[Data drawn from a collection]
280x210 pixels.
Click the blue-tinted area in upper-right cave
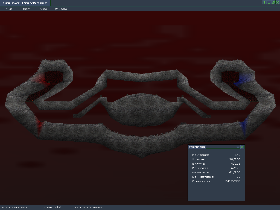tap(243, 79)
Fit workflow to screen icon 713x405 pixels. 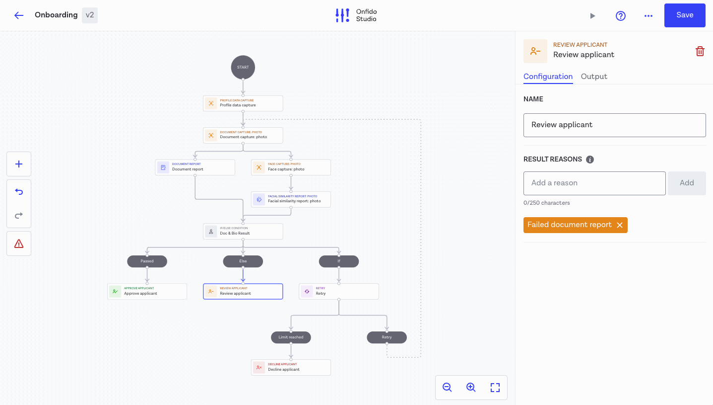point(495,388)
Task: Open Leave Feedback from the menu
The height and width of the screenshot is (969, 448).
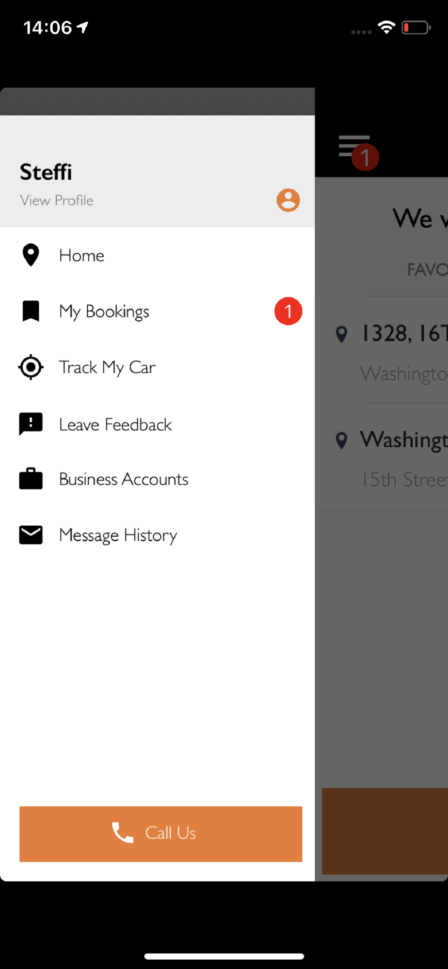Action: (x=157, y=424)
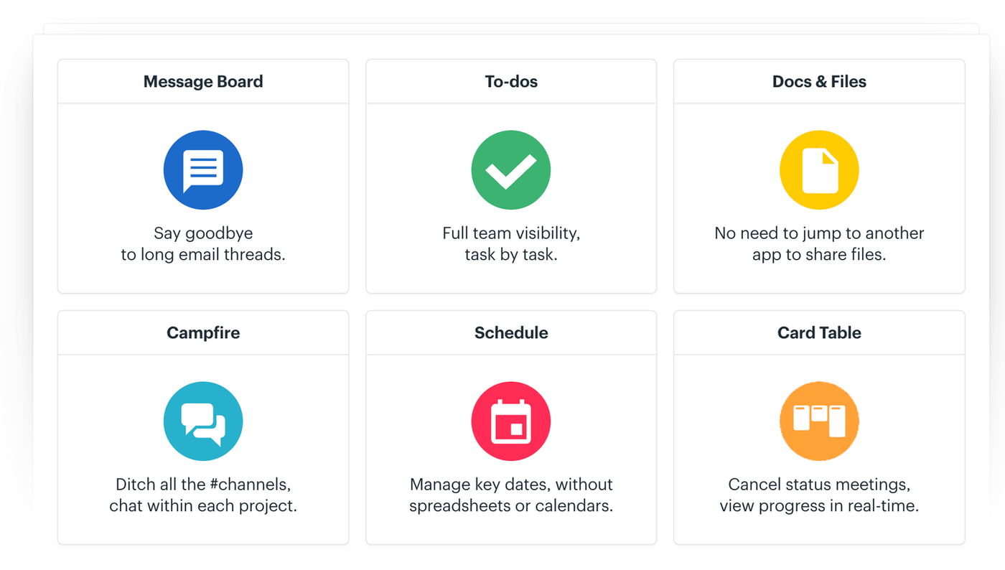Screen dimensions: 1005x570
Task: Click "Full team visibility, task by task" text
Action: pos(511,244)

### Problem requirements
Copy the records from the line containing "Task: Open Leave Feedback from the menu" through the end of the records, substituting "image" for "screenshot" and leaving the rest unchanged. Leave the pictures out of your answer.

### Answer in full
Task: Open Leave Feedback from the menu
The height and width of the image is (969, 448).
Action: (x=157, y=424)
Screen dimensions: 1005x570
Task: Click "Full team visibility, task by task" text
Action: pos(511,244)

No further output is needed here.